**Your objective:**
Return the line containing "How do I perform: Click" together with every later line up to the end of the records, exactly and with no pictures; return nothing else.

**Data supplied:**
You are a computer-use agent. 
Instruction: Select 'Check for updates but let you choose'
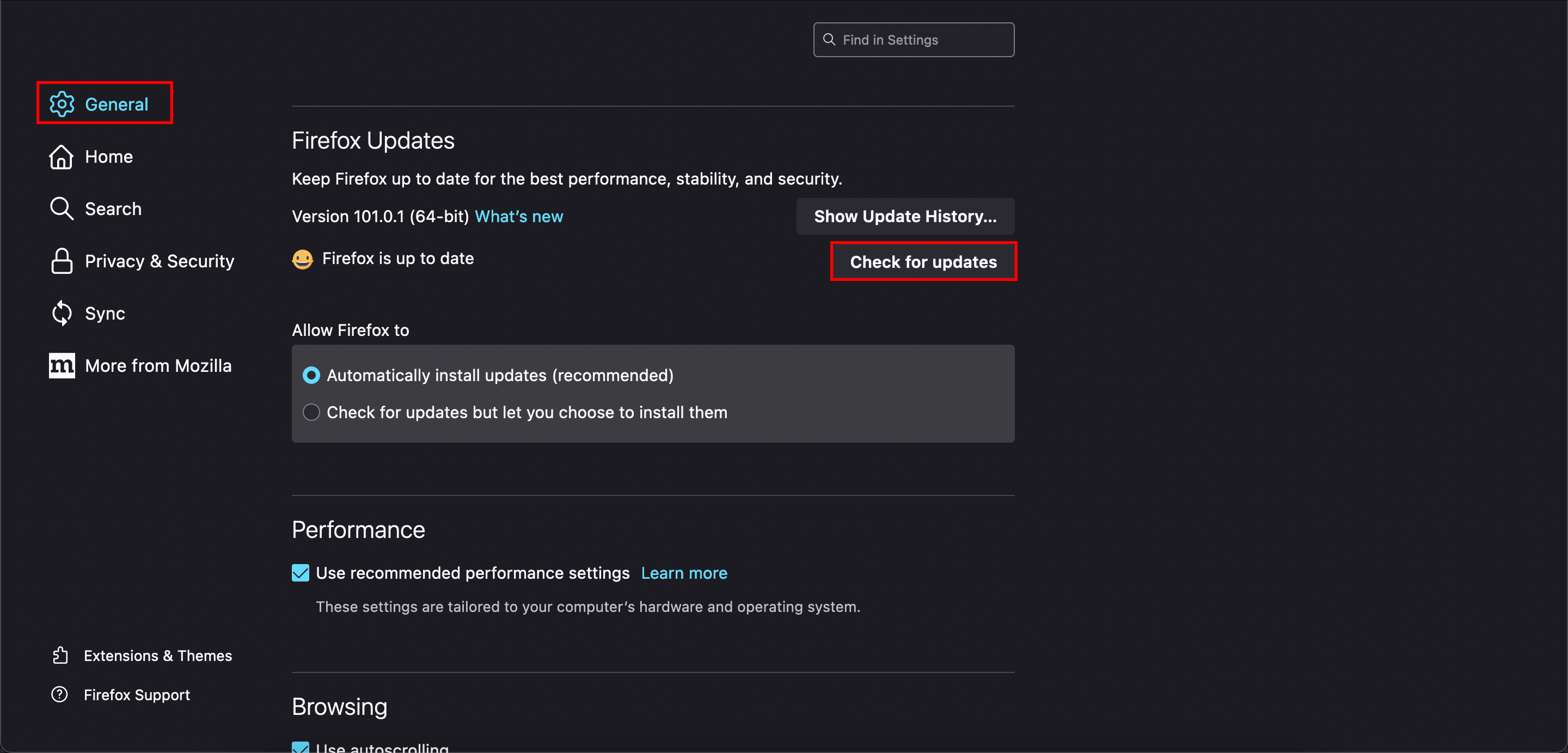311,412
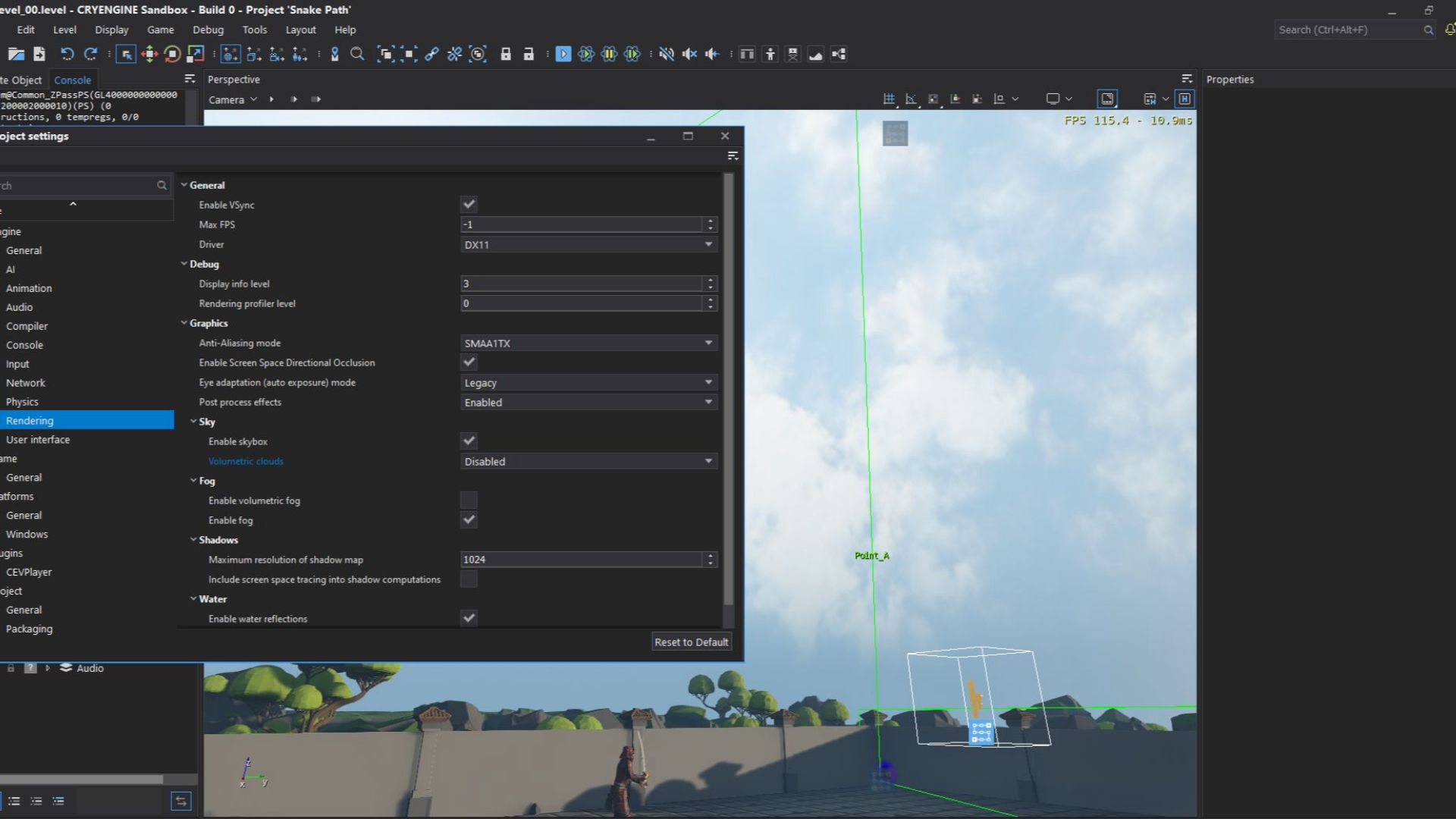Open the level search magnifier tool
The width and height of the screenshot is (1456, 819).
357,54
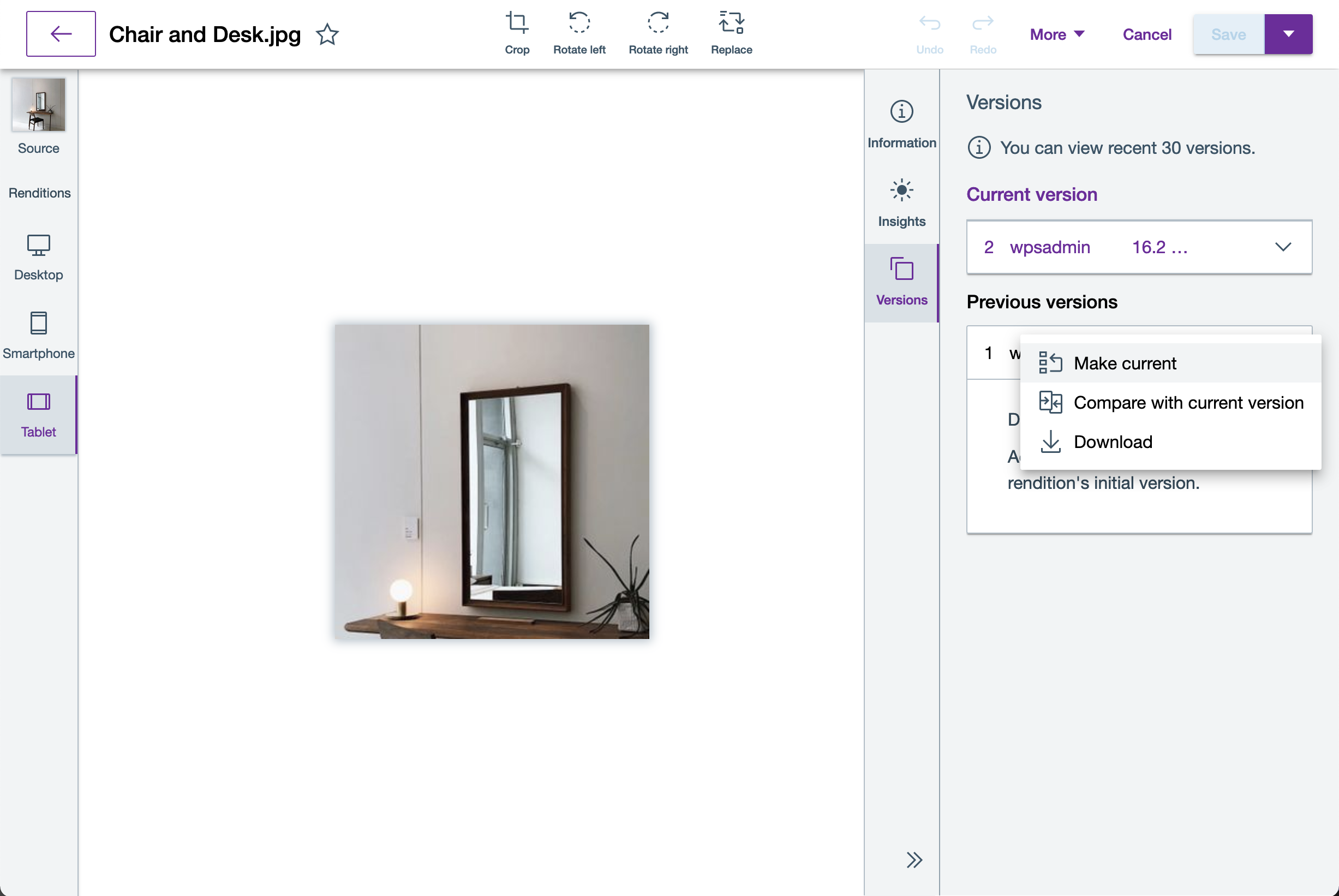Switch to the Smartphone rendition

(x=38, y=336)
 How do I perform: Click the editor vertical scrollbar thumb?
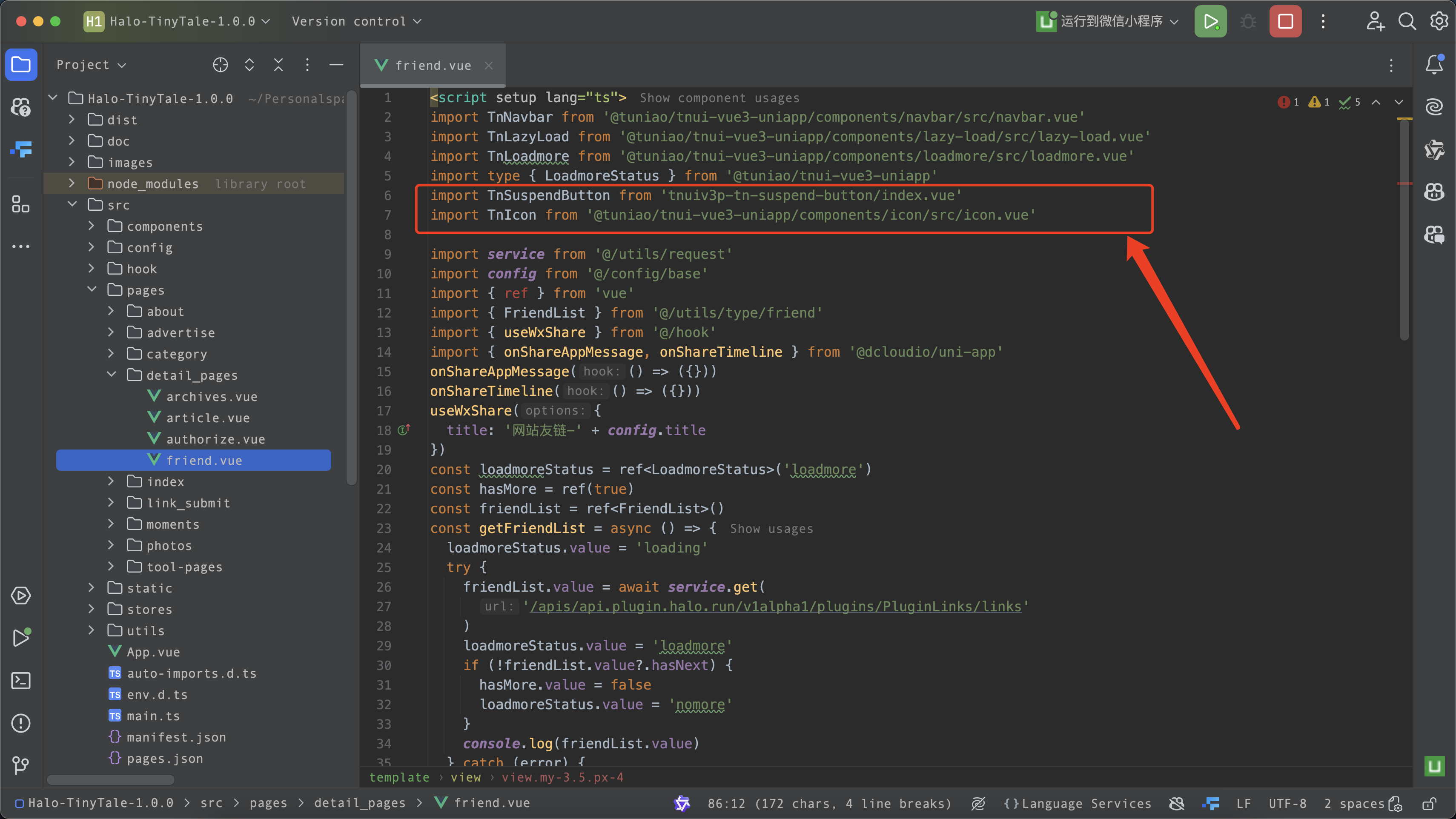pyautogui.click(x=1404, y=226)
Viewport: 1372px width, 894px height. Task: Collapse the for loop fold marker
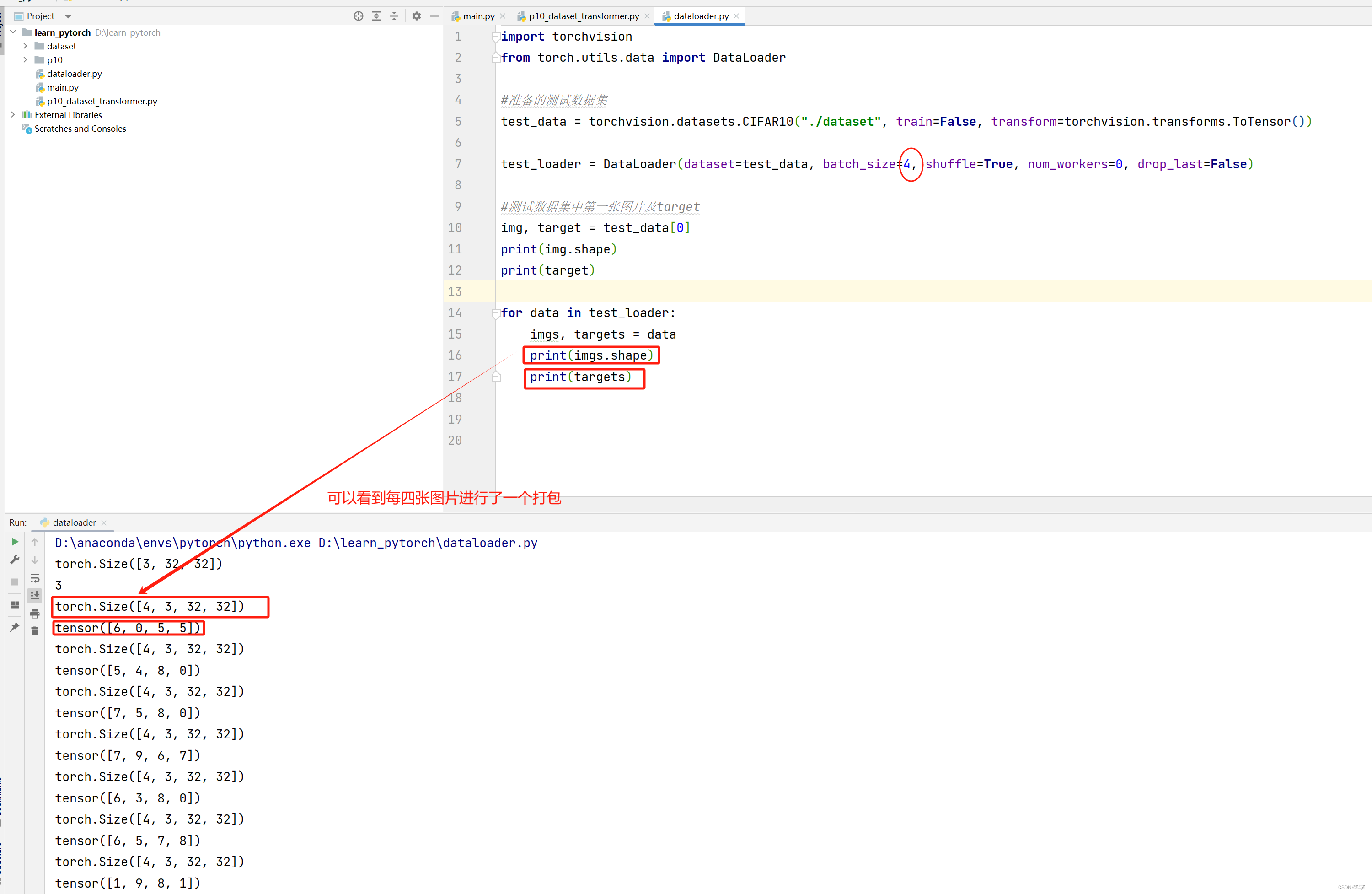click(495, 313)
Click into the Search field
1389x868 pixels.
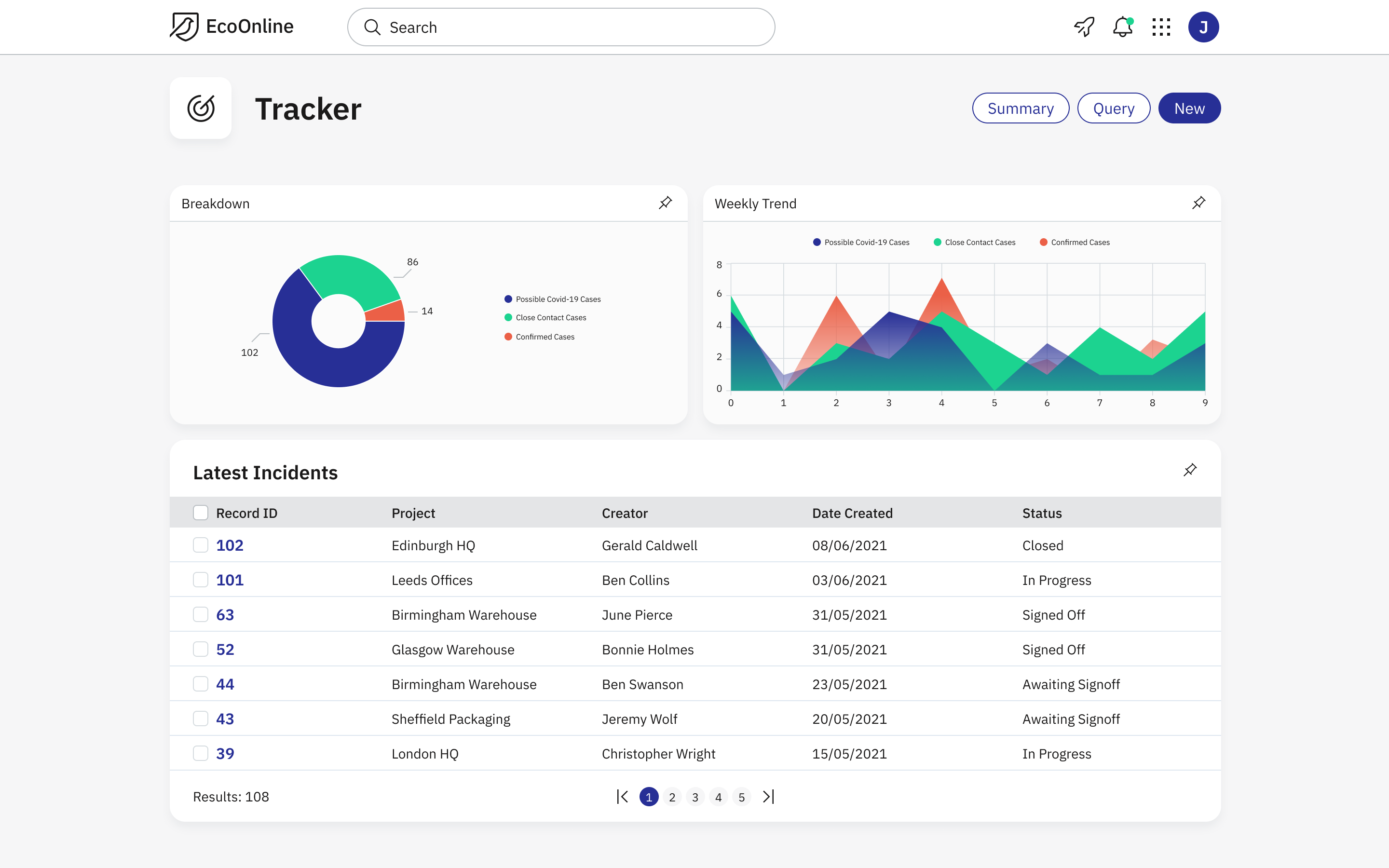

**Task output:**
 How do I perform: Click the editor vertical scrollbar thumb?
pyautogui.click(x=1404, y=226)
Viewport: 1372px width, 894px height. Task: Collapse the for loop fold marker
click(495, 313)
Click into the Search field
1389x868 pixels.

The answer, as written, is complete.